When you reach the line with "Instruction: Open the", start repeating the lines exactly and keep going to the end of the records, but drop every picture.

── Input records

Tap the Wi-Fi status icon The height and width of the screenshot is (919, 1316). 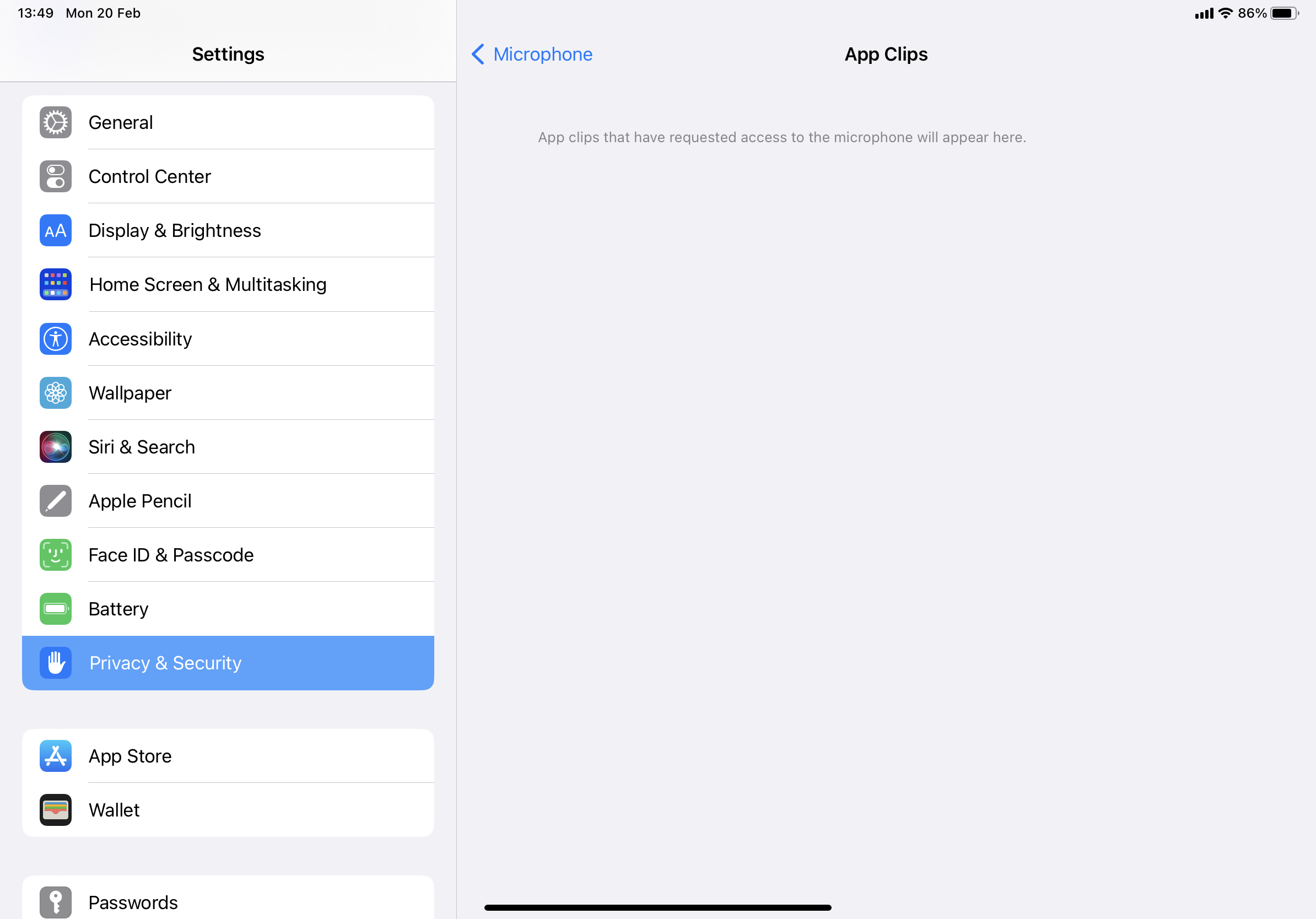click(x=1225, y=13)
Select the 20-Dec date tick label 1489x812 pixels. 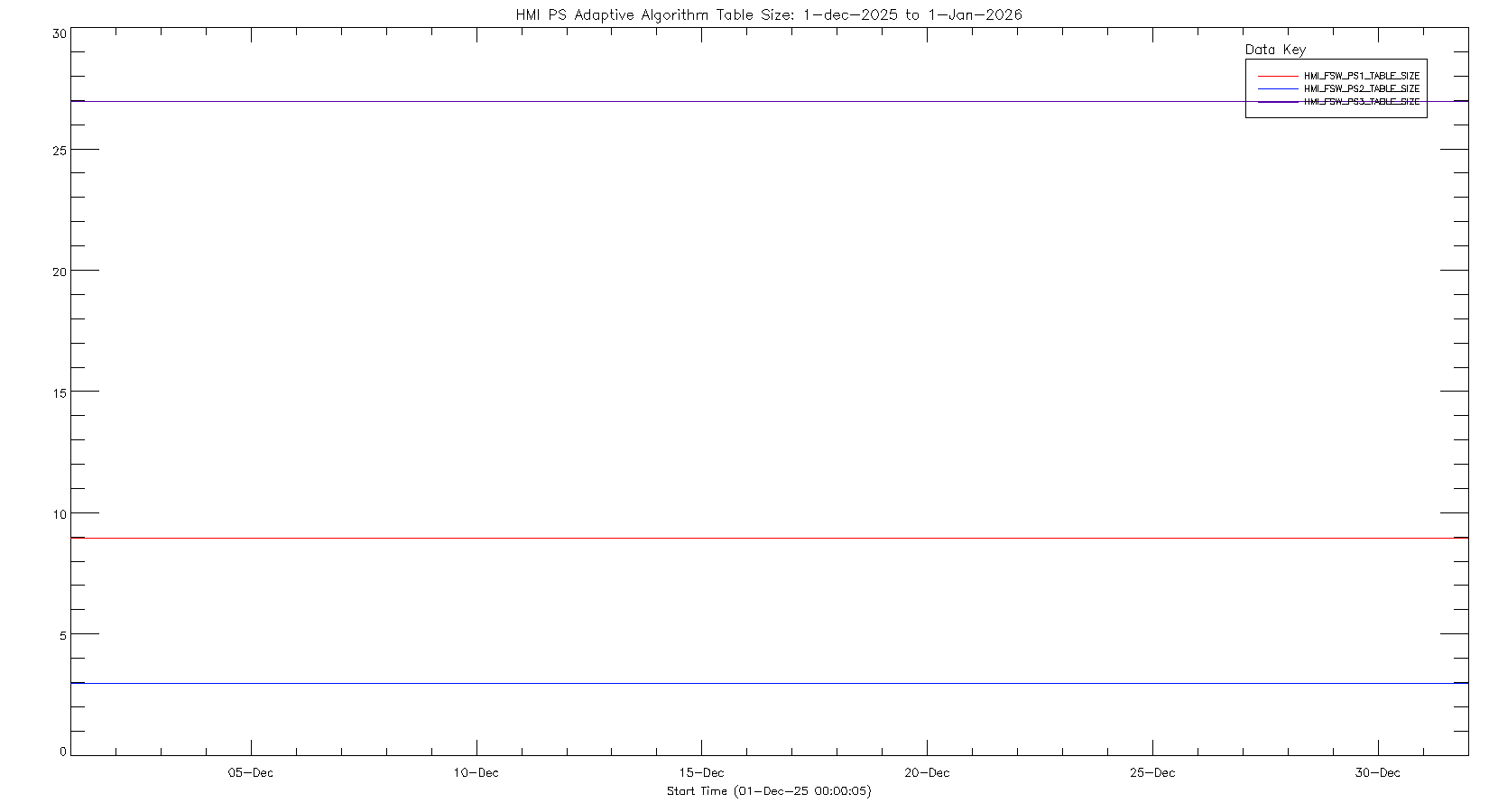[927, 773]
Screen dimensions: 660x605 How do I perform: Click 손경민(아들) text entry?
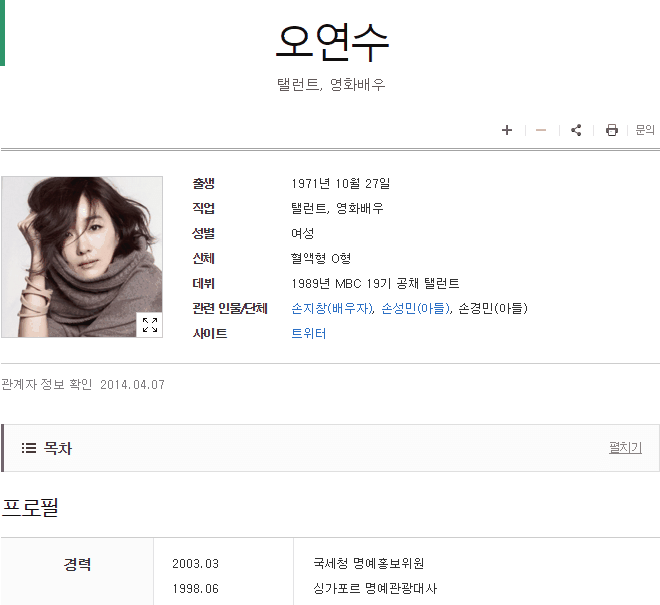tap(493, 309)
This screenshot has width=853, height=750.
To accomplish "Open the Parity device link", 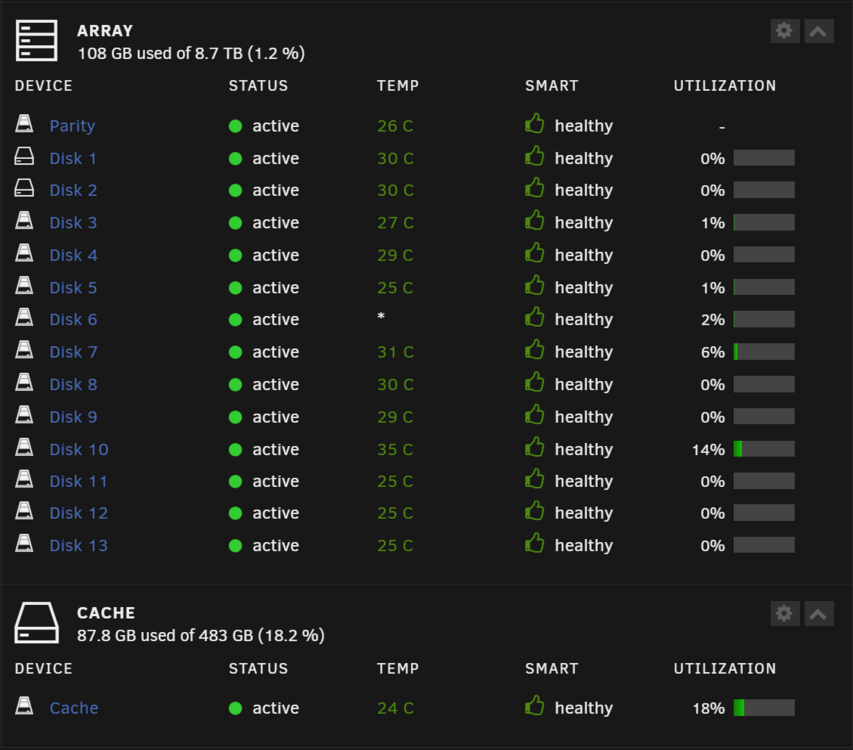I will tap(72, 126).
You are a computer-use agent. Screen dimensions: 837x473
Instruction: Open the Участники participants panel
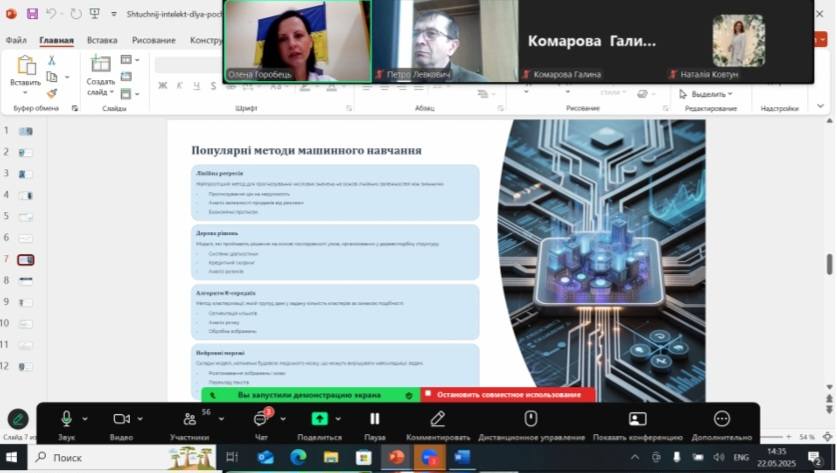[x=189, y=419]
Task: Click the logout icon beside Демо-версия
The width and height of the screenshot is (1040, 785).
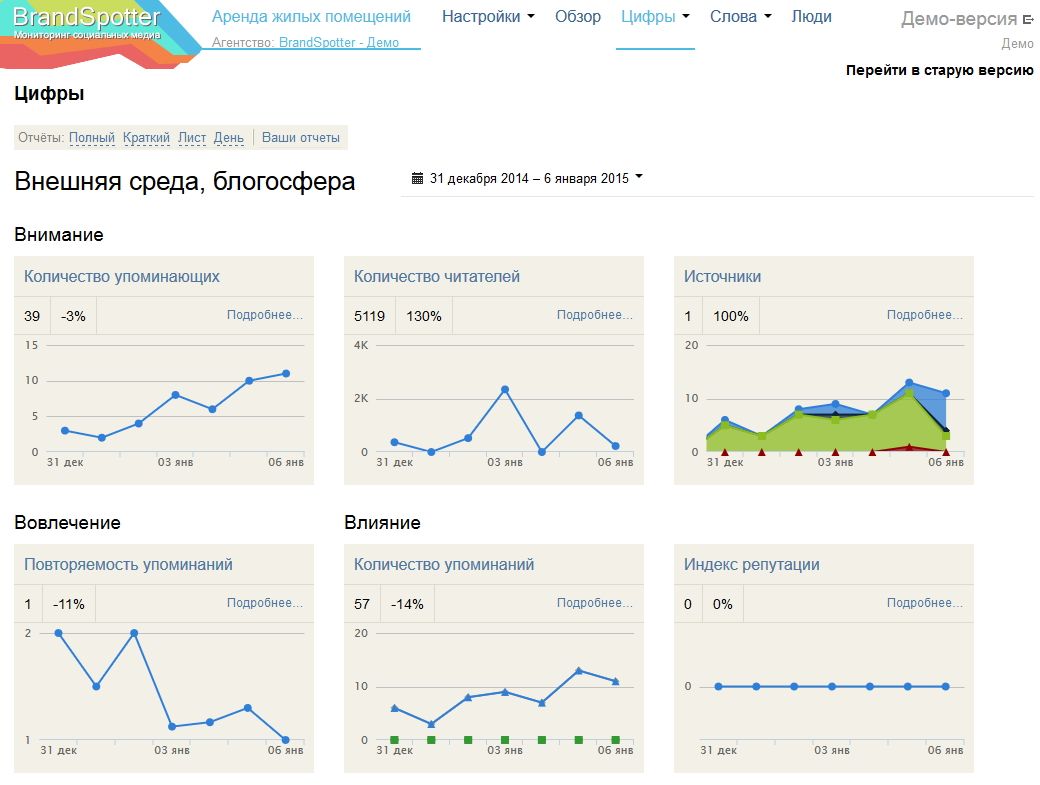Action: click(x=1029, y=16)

────

* _Reply_:
Instruction: Open the Участники participants panel
[x=189, y=419]
Task: Click the logout icon beside Демо-версия
The width and height of the screenshot is (1040, 785).
Action: click(x=1029, y=16)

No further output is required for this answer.